Bei einer europaweiten Großrazzia gegen Schlepper-Banden hat das Bundeskriminalamt auch in Kärnten zugeschlagen. Nach dem Aufgriff von 12 illegal Eingereisten wurden "Bunkerwohnungen" Plätze, an denen Schlepper ihre Opfer einquartieren durchsucht. Die Ermittlungen laufen zeitgleich in fünf EU-Staaten.
180 Aufgriffe binnen nur zwölf Tagen: Nach der jüngsten Schwerpunktkontrolle der Polizei in Kärnten vor zwei Wochen hat jetzt Europol und das Bundeskriminalamt zur nächsten Aktion im Kampf gegen die Schlepperei ausgeholt. In fünf EU-Staaten nahmen die Ermittler die Schleichwege der Schlepper entlang der Balkanroute ins Visier.
In Österreich wurden dabei 58 Personen aufgegriffen. "In Villach haben Ermittler zwölf Migranten genau befragt. Danach wurden in Kärnten private Örtlichkeiten, wie Wohnungen, durchsucht", erklärt Vincenz Kriegs-Au, Sprecher im Bundeskriminalamt. Dabei soll es sich auch um sogenannte "Bunkerwohnungen" handeln, in denen die Opfer der Schlepper oft tagelang einquartiert werden, bevor sie illegal über die Grenze geschleust werden.
Bei den Ermittlungen wurden die Daten von Mobiltelefonen durchleuchtet. Dabei konnten auch Geldtransfers an Schlepperorganisationen nachgewiesen werden. Zudem wurden Verbindungen zu einer erst vor kurzem zerschlagenen Schlepperbande gesichert.
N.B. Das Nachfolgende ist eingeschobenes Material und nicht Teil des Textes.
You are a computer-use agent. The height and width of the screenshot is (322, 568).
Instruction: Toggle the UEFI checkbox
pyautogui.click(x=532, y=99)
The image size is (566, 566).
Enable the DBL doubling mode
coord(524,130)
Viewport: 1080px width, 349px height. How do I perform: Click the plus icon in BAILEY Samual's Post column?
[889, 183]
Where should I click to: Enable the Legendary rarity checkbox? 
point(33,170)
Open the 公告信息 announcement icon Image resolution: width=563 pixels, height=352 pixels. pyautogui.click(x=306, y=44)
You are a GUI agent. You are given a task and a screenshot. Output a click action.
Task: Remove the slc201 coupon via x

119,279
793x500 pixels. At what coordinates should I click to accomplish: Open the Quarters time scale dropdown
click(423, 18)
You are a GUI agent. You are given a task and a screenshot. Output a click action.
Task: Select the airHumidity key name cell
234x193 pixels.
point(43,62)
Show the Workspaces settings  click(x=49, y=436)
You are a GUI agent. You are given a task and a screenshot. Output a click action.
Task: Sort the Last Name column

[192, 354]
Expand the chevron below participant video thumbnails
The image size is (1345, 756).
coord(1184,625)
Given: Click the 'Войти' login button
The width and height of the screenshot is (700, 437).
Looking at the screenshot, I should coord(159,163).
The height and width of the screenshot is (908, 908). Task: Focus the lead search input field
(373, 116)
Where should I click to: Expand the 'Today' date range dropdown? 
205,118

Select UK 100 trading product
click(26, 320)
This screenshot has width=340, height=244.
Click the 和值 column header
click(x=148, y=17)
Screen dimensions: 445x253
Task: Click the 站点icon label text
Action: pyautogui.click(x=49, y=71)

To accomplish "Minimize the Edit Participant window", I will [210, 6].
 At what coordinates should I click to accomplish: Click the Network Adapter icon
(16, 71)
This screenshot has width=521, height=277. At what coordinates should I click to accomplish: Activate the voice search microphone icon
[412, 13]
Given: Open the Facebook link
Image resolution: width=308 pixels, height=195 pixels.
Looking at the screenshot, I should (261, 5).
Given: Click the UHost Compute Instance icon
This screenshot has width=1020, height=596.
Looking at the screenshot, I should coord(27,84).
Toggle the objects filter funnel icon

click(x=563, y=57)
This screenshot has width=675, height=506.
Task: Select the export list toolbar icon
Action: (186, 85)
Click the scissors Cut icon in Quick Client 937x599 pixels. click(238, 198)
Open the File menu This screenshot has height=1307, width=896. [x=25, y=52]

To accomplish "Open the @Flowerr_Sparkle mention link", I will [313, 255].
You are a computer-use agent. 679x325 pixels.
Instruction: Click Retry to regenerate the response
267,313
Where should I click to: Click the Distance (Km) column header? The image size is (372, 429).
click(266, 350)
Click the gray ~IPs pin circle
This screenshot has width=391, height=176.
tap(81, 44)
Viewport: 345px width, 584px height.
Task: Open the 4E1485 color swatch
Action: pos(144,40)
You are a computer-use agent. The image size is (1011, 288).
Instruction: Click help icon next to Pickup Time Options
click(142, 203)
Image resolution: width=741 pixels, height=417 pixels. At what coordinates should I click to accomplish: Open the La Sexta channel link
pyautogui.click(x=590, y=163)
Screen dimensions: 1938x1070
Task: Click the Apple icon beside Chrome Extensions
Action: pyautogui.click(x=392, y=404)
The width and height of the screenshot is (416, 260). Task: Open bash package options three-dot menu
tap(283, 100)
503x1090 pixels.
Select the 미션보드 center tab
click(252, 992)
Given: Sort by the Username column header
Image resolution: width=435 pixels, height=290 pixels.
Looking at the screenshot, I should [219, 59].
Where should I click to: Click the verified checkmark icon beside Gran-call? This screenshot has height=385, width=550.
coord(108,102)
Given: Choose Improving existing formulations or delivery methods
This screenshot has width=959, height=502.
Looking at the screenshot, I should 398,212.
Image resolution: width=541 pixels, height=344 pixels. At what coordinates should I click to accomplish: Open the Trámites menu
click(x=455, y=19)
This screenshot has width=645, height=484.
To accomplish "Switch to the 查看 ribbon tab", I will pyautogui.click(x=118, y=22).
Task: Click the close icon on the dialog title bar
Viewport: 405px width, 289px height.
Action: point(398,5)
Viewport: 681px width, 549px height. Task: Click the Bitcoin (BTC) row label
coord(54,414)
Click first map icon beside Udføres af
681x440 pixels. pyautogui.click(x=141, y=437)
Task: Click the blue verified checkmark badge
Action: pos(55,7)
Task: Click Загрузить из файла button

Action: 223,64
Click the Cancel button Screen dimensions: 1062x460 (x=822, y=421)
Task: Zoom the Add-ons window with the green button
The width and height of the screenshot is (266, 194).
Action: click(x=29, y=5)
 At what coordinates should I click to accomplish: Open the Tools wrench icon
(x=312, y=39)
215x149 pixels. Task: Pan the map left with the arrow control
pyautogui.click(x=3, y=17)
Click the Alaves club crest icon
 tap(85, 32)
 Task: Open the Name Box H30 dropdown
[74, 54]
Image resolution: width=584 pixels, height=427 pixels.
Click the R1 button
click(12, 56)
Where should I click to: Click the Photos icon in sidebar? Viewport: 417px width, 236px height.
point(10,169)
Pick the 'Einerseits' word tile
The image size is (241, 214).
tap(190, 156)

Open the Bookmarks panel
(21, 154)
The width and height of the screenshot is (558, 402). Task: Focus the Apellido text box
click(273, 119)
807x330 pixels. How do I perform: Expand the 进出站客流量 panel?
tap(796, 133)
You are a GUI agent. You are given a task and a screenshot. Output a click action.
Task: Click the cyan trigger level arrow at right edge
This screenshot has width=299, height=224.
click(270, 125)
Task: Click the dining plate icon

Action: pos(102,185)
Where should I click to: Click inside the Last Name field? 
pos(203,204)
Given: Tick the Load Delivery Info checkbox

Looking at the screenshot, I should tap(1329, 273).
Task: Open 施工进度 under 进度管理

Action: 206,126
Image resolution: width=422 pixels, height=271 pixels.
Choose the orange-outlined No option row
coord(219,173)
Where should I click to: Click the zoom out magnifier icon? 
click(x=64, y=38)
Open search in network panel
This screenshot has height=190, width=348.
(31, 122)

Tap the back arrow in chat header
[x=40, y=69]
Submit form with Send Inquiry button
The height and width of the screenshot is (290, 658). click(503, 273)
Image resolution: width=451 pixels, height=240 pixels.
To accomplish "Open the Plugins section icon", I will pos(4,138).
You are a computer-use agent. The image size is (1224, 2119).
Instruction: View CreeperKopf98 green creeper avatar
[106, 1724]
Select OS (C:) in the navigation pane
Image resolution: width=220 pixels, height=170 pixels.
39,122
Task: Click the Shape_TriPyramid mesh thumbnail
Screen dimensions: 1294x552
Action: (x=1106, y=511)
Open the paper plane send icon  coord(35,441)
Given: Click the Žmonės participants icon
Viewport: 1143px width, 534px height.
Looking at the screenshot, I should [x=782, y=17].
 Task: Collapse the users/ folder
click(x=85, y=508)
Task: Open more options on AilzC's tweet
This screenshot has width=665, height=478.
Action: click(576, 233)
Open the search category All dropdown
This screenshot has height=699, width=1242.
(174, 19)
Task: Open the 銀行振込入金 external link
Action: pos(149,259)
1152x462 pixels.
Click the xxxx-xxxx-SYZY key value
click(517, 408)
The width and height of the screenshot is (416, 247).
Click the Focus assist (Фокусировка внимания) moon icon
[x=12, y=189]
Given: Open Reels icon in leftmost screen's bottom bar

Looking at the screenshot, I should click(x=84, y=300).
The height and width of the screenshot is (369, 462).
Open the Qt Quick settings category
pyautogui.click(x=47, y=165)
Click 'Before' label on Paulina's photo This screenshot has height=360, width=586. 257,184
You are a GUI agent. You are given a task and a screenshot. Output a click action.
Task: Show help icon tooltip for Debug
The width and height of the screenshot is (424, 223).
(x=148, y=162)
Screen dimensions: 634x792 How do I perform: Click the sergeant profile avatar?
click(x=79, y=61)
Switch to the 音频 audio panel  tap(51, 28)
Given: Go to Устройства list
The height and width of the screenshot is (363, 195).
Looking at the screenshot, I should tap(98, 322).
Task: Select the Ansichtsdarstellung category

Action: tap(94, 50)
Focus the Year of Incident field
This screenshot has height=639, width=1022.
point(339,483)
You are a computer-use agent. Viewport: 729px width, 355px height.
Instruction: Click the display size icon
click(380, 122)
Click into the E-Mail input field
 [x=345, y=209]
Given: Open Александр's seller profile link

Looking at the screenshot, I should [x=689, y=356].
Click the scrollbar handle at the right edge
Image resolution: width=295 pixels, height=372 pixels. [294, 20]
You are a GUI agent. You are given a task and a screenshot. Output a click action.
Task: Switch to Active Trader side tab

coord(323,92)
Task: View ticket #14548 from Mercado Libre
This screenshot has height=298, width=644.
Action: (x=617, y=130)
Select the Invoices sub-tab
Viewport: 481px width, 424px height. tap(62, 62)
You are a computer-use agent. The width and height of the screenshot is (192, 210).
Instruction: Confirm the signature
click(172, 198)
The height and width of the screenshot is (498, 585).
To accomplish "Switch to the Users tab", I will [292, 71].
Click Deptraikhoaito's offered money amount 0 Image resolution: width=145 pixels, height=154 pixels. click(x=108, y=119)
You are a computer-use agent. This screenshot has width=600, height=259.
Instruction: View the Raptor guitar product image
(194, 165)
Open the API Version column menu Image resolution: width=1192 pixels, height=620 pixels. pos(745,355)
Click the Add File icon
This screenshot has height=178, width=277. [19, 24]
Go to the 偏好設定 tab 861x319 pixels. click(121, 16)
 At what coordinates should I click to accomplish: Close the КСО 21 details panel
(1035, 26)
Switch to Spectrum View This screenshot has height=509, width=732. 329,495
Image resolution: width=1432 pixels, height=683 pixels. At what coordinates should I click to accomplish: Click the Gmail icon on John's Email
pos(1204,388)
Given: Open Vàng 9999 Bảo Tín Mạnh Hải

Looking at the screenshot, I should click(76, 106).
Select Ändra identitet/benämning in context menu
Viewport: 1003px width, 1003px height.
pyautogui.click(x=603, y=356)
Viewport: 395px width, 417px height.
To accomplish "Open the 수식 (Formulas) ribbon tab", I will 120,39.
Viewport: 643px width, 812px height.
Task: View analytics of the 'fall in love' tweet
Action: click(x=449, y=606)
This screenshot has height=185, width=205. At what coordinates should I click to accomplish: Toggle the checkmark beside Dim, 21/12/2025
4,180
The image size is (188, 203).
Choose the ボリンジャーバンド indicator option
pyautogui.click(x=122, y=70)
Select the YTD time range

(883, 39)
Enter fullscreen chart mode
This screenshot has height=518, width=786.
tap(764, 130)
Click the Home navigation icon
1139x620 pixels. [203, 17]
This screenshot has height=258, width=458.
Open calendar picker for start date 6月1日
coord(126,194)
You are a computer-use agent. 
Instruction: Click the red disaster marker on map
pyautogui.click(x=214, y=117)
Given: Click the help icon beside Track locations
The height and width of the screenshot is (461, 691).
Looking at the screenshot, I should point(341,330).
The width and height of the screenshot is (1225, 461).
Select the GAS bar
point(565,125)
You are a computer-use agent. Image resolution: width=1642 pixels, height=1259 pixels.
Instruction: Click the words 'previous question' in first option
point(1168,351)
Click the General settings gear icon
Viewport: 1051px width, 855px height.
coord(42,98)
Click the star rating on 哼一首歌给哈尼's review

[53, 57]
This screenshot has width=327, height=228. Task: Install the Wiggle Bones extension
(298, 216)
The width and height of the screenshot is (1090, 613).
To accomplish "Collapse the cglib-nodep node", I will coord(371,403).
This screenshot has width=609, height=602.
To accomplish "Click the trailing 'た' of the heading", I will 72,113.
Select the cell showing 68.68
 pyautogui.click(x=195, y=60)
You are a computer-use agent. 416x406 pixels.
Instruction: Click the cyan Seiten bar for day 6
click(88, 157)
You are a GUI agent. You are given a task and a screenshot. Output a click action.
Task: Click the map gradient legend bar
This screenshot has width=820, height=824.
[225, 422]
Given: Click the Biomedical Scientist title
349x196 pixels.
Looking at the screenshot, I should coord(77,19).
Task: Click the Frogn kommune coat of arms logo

Gleichzeitig zeigte sich, dass innerhalb der EU der bequeme Bahnweg gerne als Illegalen-Schiene genutzt wird. "Auf Reisezügen von Wien und Salzburg Richtung Italien wurden im Zuge der Razzia 20 Asylsuchende - Nigerianer, Somalier, Gambier, Algerier, Afghanen und Pakistani - aufgegriffen", so Kriegs-Au.